Your objective = Reproduce the records word for word, from the start through the line that contains "click(387, 52)", without the pictures.

Excerpted records =

================================

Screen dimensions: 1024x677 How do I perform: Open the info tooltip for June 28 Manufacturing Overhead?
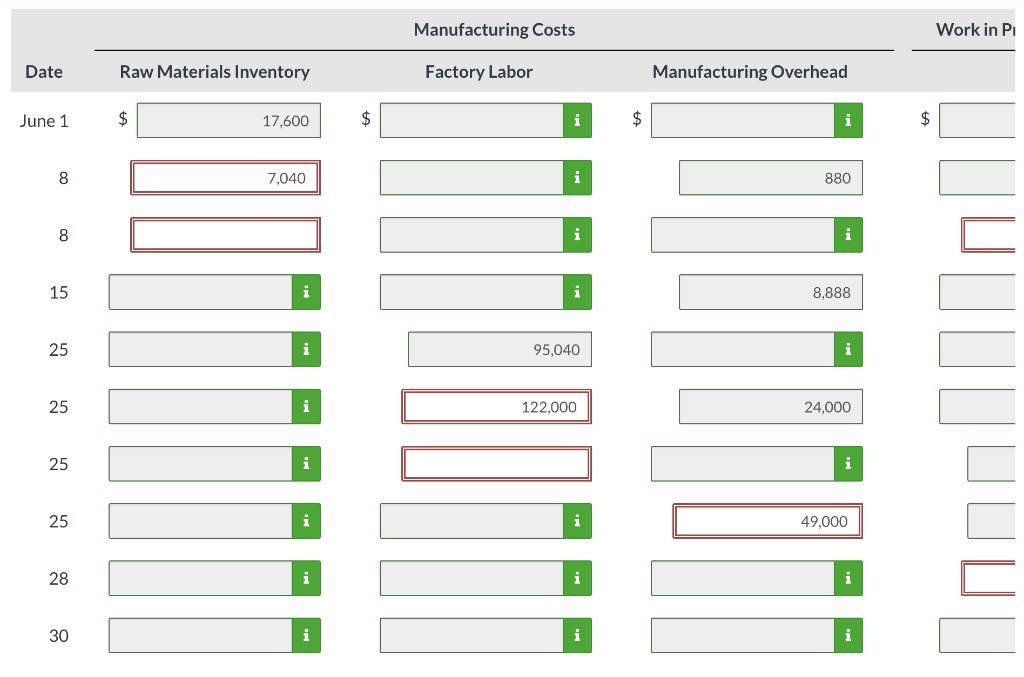coord(849,577)
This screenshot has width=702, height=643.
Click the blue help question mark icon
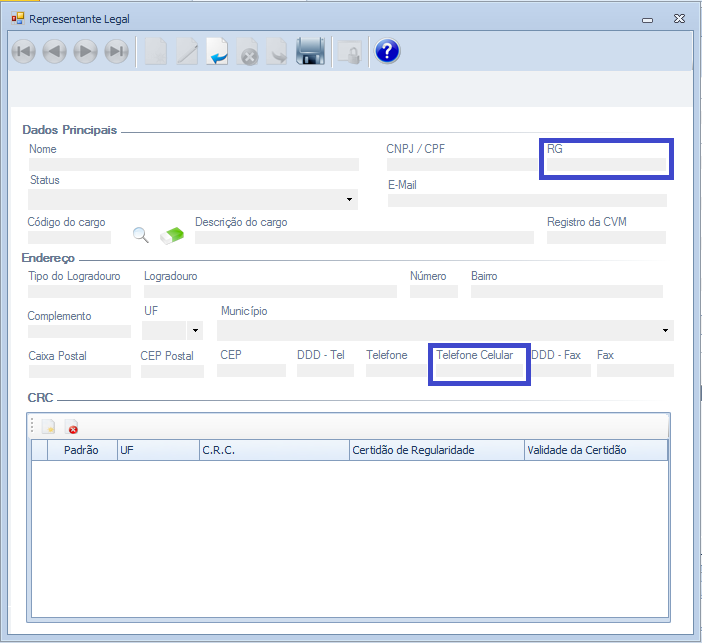click(387, 52)
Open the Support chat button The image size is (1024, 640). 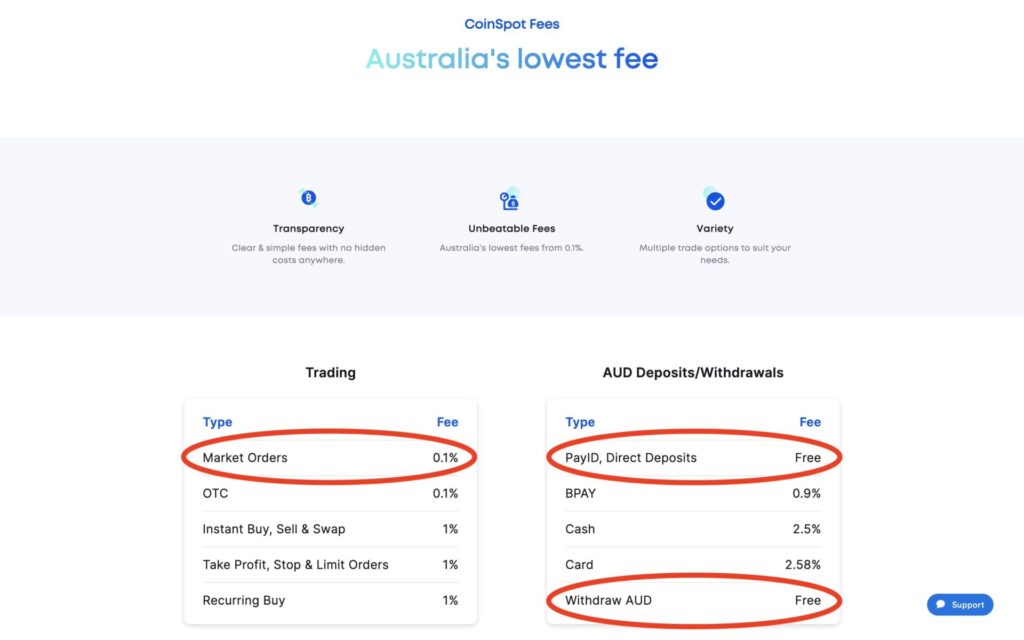[x=960, y=604]
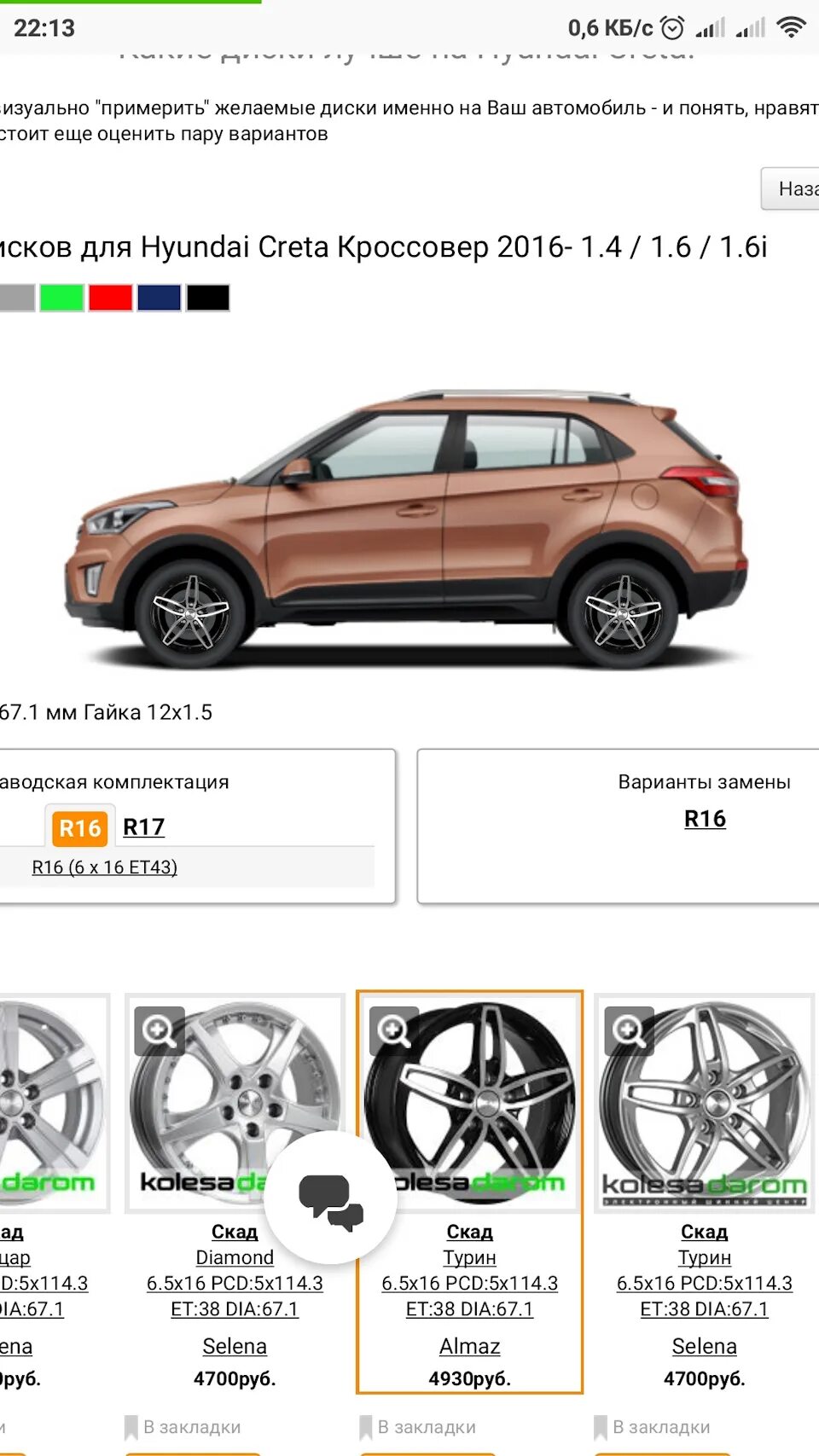
Task: Open the Almaz color variant link
Action: (x=469, y=1346)
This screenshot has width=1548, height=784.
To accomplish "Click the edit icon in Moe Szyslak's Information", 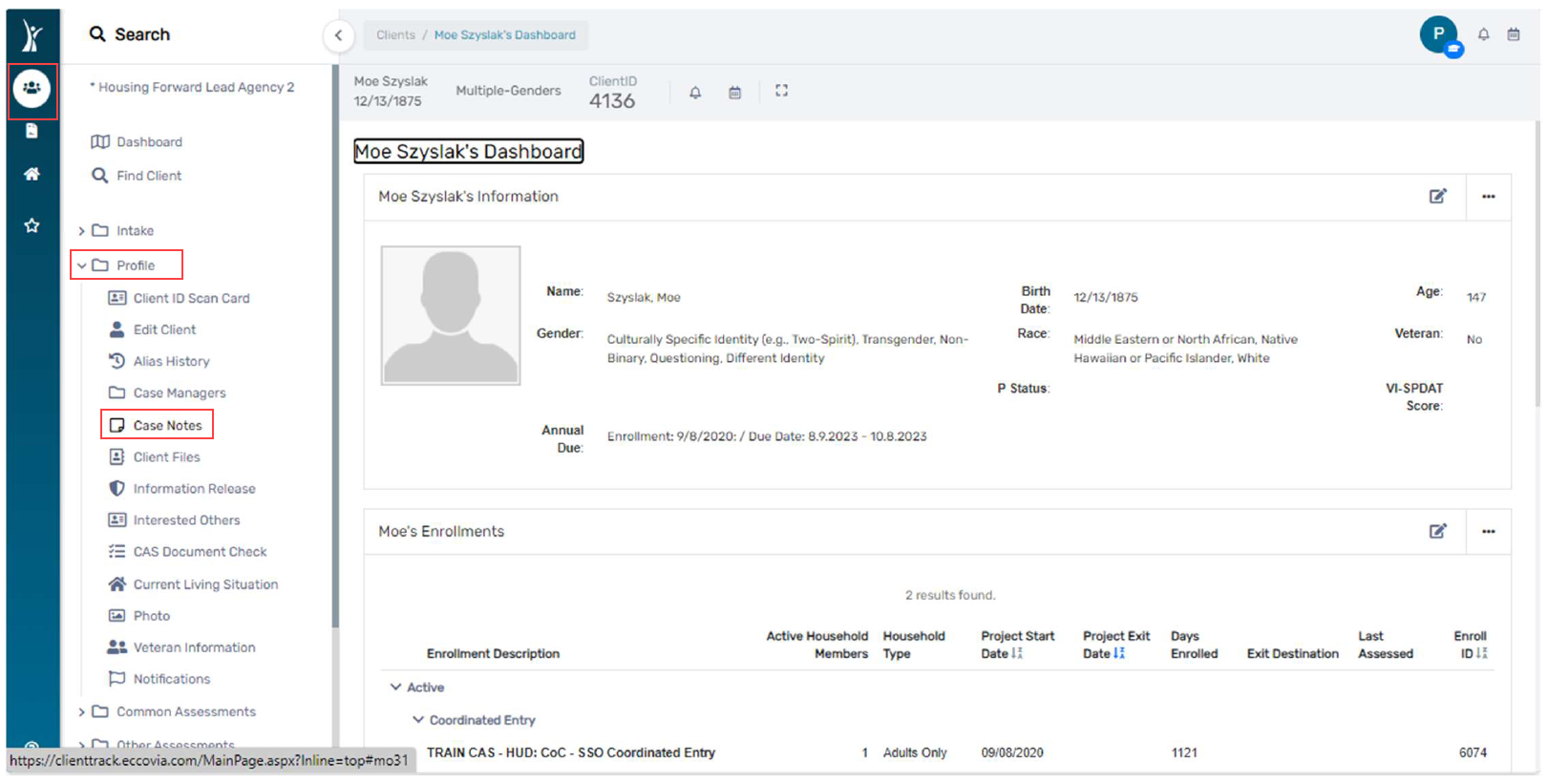I will (1437, 197).
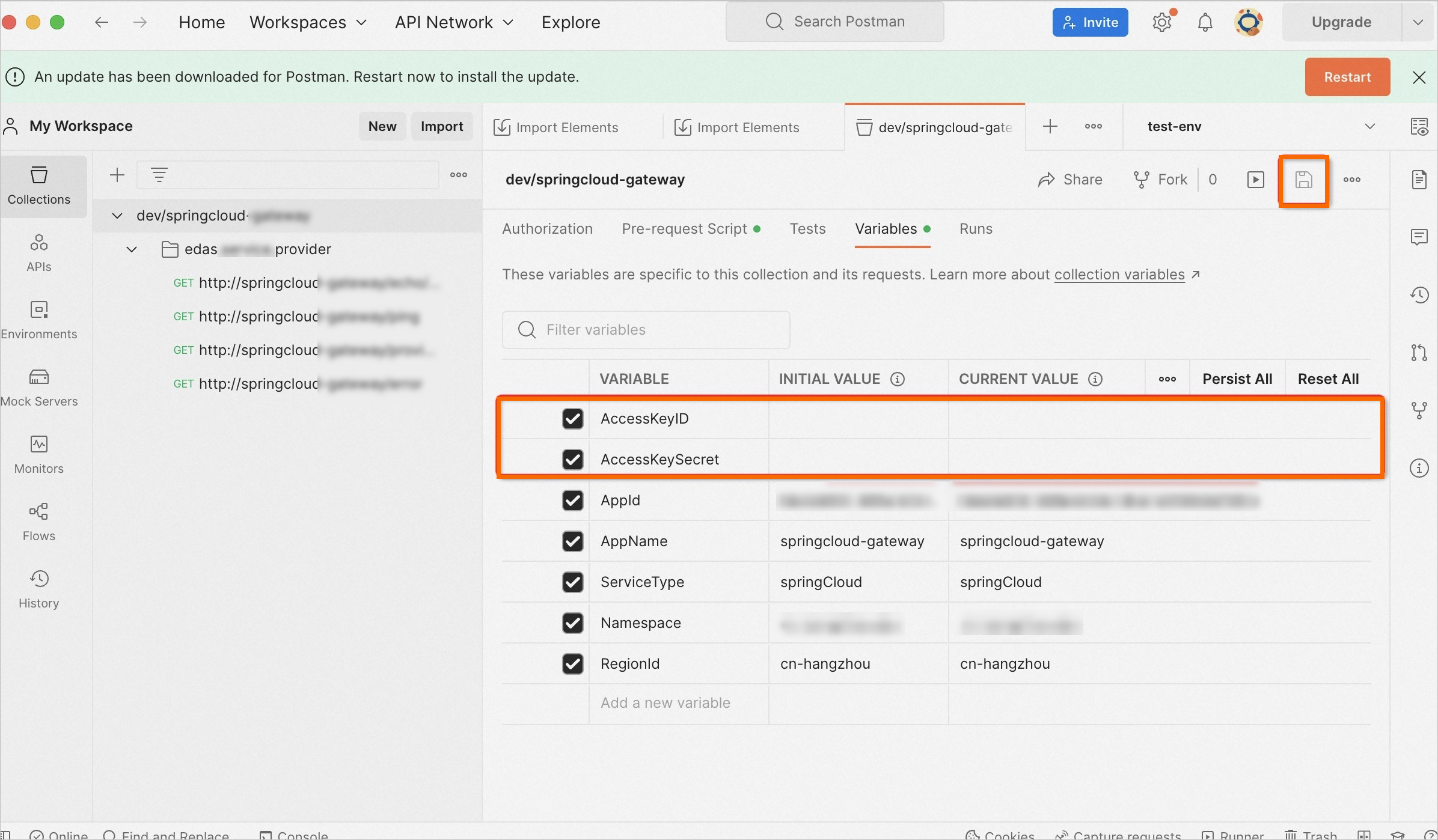The width and height of the screenshot is (1438, 840).
Task: Switch to the Authorization tab
Action: point(547,229)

================================

Correct answer =
Screen dimensions: 1024x677 How do I perform: Open the info tooltip for June 28 Manufacturing Overhead?
coord(849,577)
This screenshot has width=702, height=643.
Click the blue help question mark icon
click(387, 52)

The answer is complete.